Monday, August 25, 2008

Realtors say existing home sales rose in July

WASHINGTON (AP) — Sales of existing homes rose 3.1 percent in July, surpassing expectations, as buyers snapped up deeply discounted properties in parts of the country hit hardest by the housing bust.

However, the number of unsold properties hit an all-time high, the latest indication that the worst housing slump in decades is far from over. Prices nationwide are not expected to hit bottom until early next year.

The National Association of Realtors reported Monday that sales rose to a seasonally adjusted annual rate of 5 million units, down from June’s downwardly revised rate of 4.85 million units. Sales had been expected to rise by only 1.6 percent, according to economists surveyed by Thomson/IFR.

‘‘The process of a recovery has begun,’’ said Joel Naroff, president of Naroff Economic Advisors. ‘‘It’s not going to be short and swift, but it’s begun nonetheless.’’

Home sales were about 13 percent lower than a year ago and prices were down dramatically. The median price for a home sold in July dropped to $212,000, down by 7.1 percent from a year ago.

Despite the third monthly sales increase this year, the number of unsold single-family homes and condominiums rose to 4.67 million, the highest number since 1968, when the Realtors group started tracking the data.

That represented a 11.2-month supply at the July sales pace, matching the all-time high set in April.

Until the inventory level is reduced to more normal levels, analysts say, the housing slump is likely to persist.

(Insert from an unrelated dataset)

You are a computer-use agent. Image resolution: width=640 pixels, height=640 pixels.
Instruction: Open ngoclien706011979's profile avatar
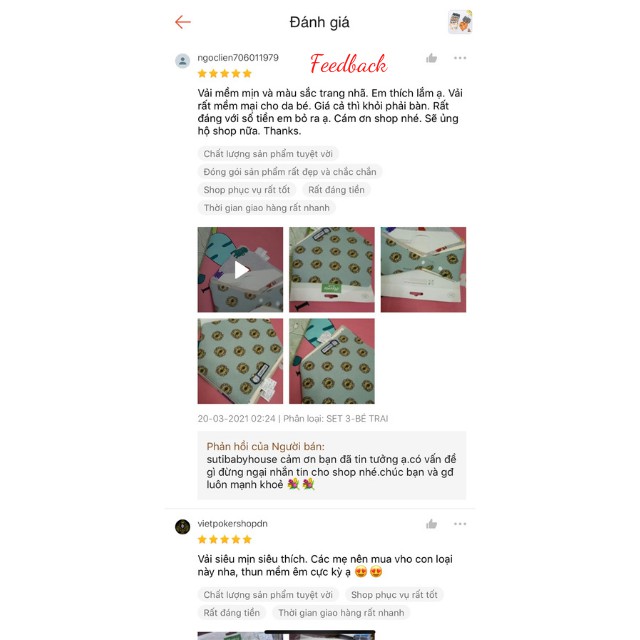182,61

The inventory level is being driven higher by a massive wave of mortgage foreclosures.

Between 33 and 40 percent of sales activity is coming from foreclosures or other distressed properties, he estimated.

While buyers are pouncing on lower prices — especially in places like California, Florida and Nevada — sales are sluggish in formerly stable states like Texas.

‘‘People are responding to lower prices,’’ Yun said, but there is ‘‘too much uncertainty’’ about the housing market’s future to mark a definite bottom.